Your answer should be every line of the records that contains the word "screenshot", copied as it stands.

Stored data:
===

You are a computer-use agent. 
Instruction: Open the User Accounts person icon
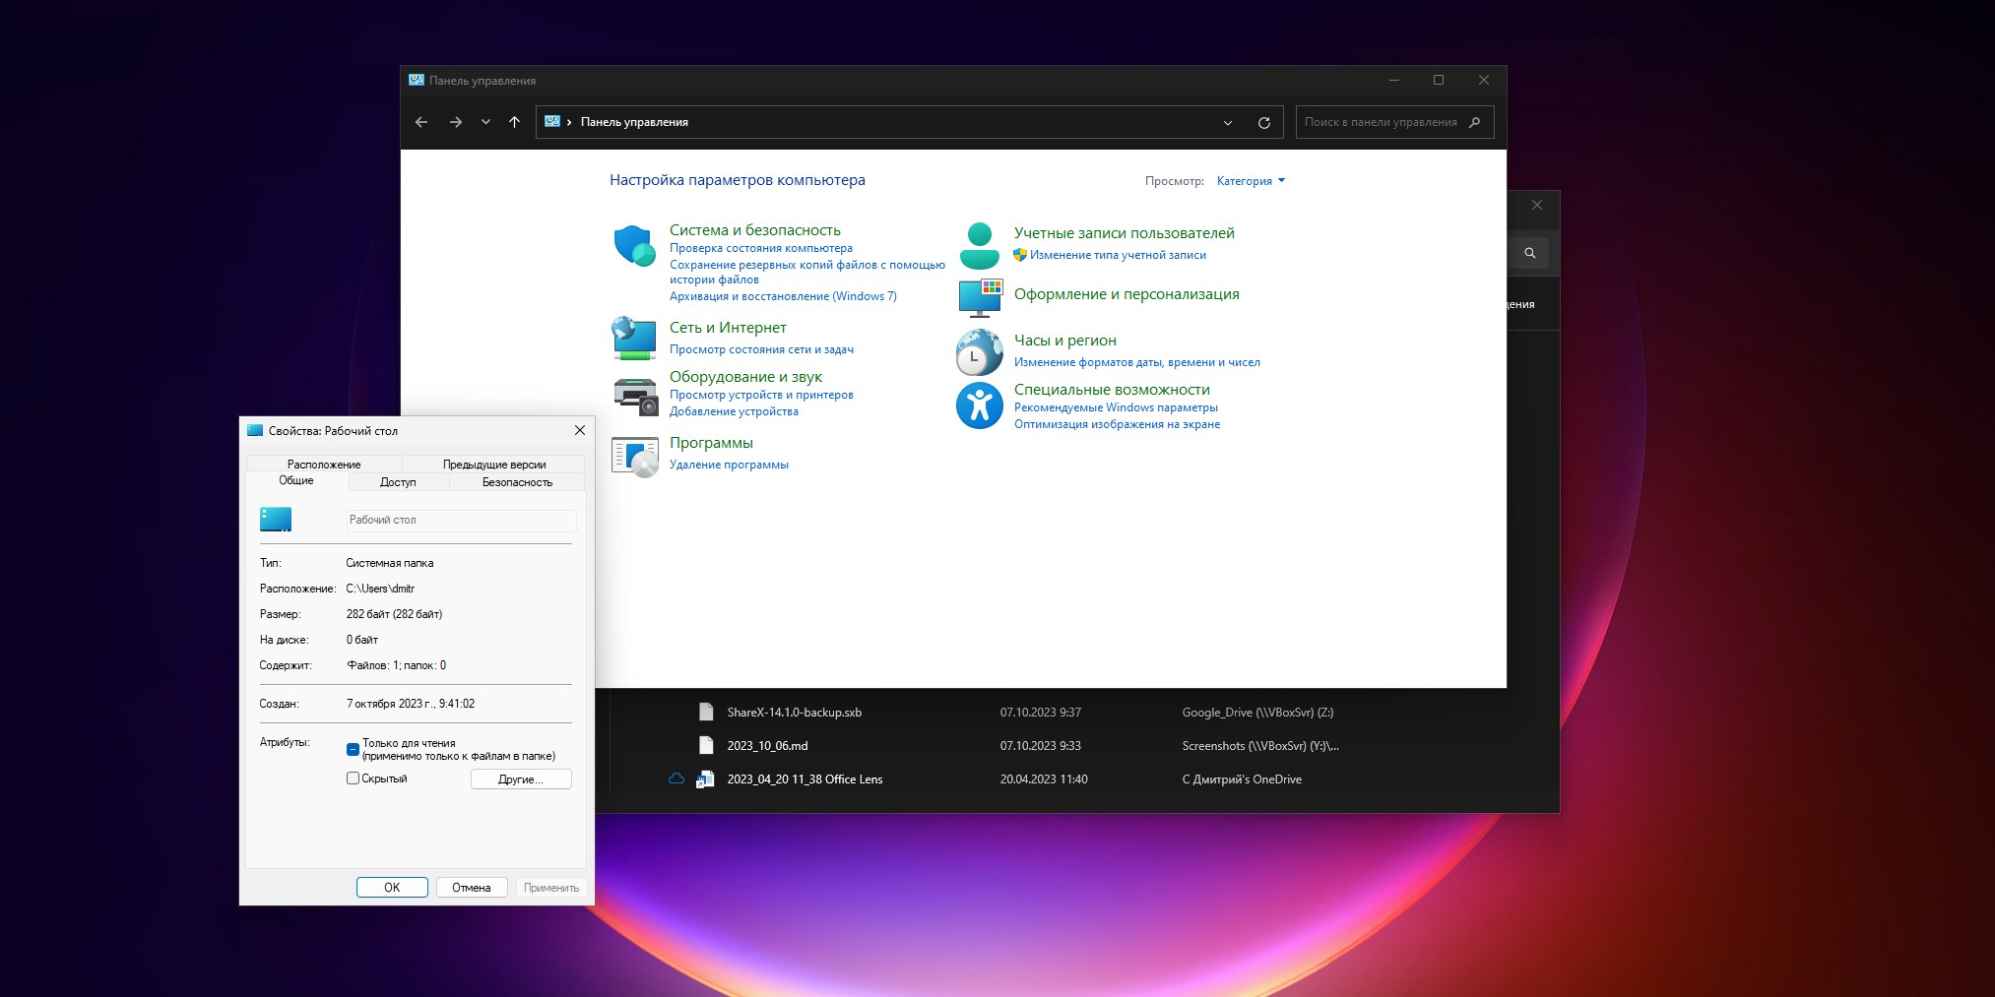(979, 246)
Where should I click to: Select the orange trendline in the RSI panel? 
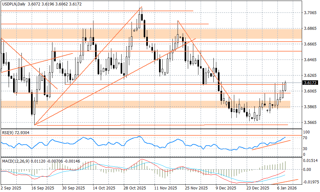(x=271, y=145)
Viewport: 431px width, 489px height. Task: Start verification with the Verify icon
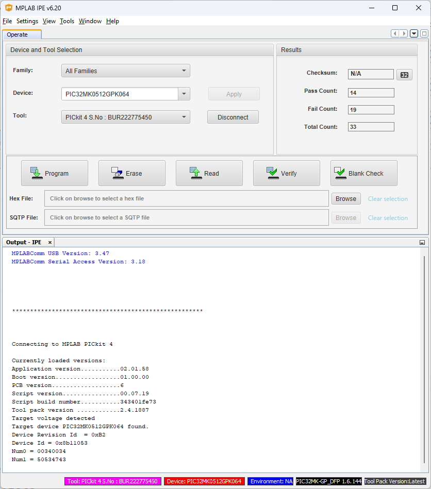[x=273, y=173]
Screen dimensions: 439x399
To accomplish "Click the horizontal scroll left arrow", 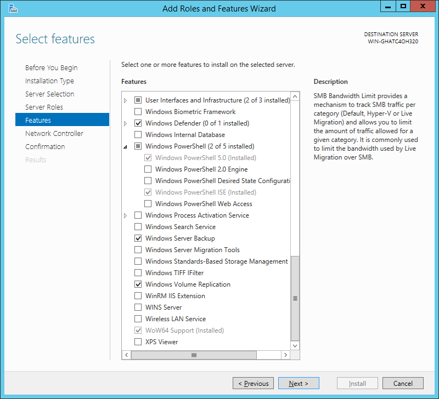I will pos(127,355).
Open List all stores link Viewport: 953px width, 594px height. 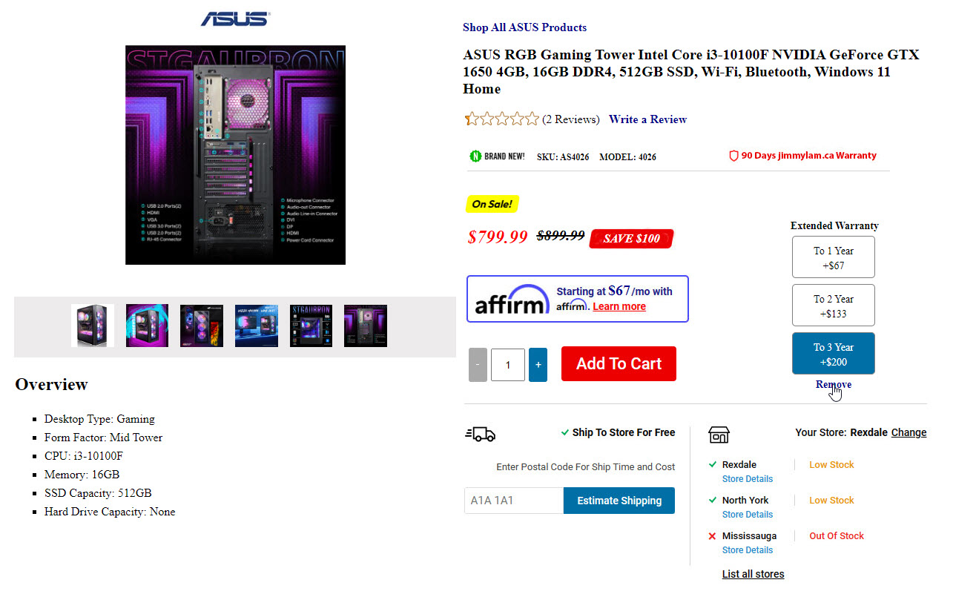[753, 574]
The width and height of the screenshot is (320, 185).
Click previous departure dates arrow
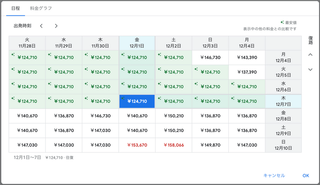coord(41,26)
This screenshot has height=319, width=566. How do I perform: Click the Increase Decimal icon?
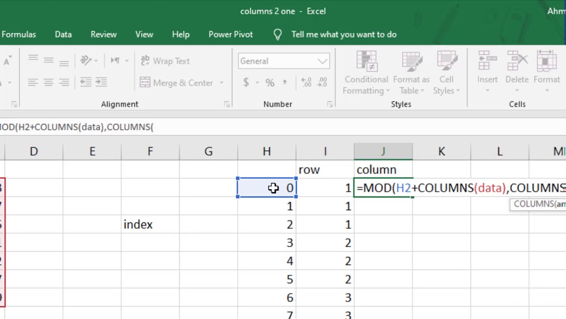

===

Solution below:
The width and height of the screenshot is (320, 185).
This screenshot has height=319, width=566. How do I perform: Click the Increase Decimal icon?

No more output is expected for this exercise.